Reading passage:
((

You are viewing a plain text version of this content. The canonical link for it is here.
Posted to java-user@lucene.apache.org by Shey Rab Pawo <pa...@gmail.com> on 2005/06/01 16:10:18 UTC
Re: Stemming at Query time
If your stemmer worked on indexing, then won't the "breath" entry
automatically pick up all of these? So, isn't the project unnecessary
and otiose?
On 5/31/05, Daniel Naber <lu...@danielnaber.de> wrote:
> On Monday 30 May 2005 18:54, Andrew Boyd wrote:
>
> > Now that the QueryParser knows about position increments has anyone
> > used this to do stemming at query time and not at indexing time? I
> > suppose one would need a reverse stemmer. Given the query breath it
> > would need to inject breathe, breathes, breathing etc.

))

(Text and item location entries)

((

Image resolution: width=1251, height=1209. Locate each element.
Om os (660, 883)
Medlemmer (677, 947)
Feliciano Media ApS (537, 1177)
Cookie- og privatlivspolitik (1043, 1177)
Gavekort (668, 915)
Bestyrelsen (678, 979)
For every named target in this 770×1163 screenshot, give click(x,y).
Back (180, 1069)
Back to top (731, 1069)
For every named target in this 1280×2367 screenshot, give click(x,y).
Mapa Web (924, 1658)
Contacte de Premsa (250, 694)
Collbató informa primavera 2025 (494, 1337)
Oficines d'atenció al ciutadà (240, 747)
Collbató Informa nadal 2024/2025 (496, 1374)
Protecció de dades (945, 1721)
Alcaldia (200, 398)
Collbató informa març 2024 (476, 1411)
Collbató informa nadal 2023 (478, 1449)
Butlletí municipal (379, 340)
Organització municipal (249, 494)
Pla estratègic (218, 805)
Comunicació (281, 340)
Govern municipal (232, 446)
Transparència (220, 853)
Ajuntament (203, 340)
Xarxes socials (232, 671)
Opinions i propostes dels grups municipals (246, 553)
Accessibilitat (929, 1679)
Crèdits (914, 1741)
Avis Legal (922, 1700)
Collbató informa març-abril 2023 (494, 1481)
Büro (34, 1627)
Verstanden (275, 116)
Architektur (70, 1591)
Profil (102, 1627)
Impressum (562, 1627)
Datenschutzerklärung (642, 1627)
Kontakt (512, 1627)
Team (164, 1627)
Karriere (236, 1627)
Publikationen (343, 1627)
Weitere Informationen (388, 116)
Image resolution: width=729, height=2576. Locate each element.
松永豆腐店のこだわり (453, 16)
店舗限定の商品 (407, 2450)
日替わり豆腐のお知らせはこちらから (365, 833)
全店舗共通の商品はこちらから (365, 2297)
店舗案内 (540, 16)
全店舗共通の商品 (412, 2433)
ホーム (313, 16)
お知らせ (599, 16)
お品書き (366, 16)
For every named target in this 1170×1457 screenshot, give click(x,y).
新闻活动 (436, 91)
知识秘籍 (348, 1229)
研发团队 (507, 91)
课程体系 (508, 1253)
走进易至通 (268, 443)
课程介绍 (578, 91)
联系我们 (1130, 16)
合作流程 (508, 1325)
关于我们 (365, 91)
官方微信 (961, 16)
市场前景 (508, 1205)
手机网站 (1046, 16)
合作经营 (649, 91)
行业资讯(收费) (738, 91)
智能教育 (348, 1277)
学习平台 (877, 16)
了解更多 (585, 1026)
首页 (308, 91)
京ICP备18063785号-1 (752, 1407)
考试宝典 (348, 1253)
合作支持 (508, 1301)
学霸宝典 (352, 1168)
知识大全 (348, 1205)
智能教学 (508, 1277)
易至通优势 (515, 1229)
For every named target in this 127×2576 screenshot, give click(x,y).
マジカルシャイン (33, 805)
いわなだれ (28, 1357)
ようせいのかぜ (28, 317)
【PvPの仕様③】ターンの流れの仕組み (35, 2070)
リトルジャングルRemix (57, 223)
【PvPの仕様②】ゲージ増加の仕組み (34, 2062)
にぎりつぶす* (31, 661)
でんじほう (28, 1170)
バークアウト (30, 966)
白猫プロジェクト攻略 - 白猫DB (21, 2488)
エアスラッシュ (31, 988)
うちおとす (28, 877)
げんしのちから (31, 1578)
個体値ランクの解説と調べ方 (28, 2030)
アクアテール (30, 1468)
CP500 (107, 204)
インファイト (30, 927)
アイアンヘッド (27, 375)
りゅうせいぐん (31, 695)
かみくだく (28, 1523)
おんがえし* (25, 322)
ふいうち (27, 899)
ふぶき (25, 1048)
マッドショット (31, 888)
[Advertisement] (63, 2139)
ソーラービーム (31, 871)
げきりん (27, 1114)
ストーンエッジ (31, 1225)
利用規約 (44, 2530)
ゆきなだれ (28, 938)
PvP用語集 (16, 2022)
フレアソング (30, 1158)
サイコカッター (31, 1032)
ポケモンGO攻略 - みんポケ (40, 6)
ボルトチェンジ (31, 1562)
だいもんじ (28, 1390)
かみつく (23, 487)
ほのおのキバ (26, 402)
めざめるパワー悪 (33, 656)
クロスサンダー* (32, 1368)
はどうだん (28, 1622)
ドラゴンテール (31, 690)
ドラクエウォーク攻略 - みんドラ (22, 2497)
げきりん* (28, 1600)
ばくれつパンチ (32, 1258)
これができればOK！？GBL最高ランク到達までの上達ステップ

))

Tasks to perform:
a – Answer the following questions about the forum thread on stemming at query time.
(i) Who wrote the message asking whether anyone had used the QueryParser to do stemming at query time?
(ii) Which words does that message say a reverse stemmer would need to inject for the query "breath"?
(iii) Which two words does the reply use to describe the project?
b – From the forum thread on stemming at query time, set down the passage from "Posted to java-user@lucene.apache.org" up to and including "and otiose?".
c – Take the forum thread on stemming at query time further, continuing from its final line.

Answers to the exercises:
a –
(i) Andrew Boyd
(ii) breathe, breathes, breathing, etc.
(iii) unnecessary and otiose

b –
Posted to java-user@lucene.apache.org by Shey Rab Pawo <pa...@gmail.com> on 2005/06/01 16:10:18 UTC
Re: Stemming at Query time
If your stemmer worked on indexing, then won't the "breath" entry
automatically pick up all of these? So, isn't the project unnecessary
and otiose?

c –
>
> There are two things to consider: queries will get more complicated and
> thus slower and the implementation isn't that easy: while stemming can be
> done with a simple algorithm (for English), you'll need a dictionary with
> at least part-of-speech information for adding suffixes. That's because
> you cannot just add "ing" to any word, otherwise you'd end up with car +
> ing = caring. (But once you have this dictionary the quality of your
> solution can be better than that of a stemmer, as stemmers also suffer
> form over-stemming, i.e. mapping two non-related words to the same form).
>
> Regards
> Daniel
>
> --
> http://www.danielnaber.de
>
> ---------------------------------------------------------------------
> To unsubscribe, e-mail: java-user-unsubscribe@lucene.apache.org
> For additional commands, e-mail: java-user-help@lucene.apache.org
>
>
--
No one ever went blind looking at the bright side of life.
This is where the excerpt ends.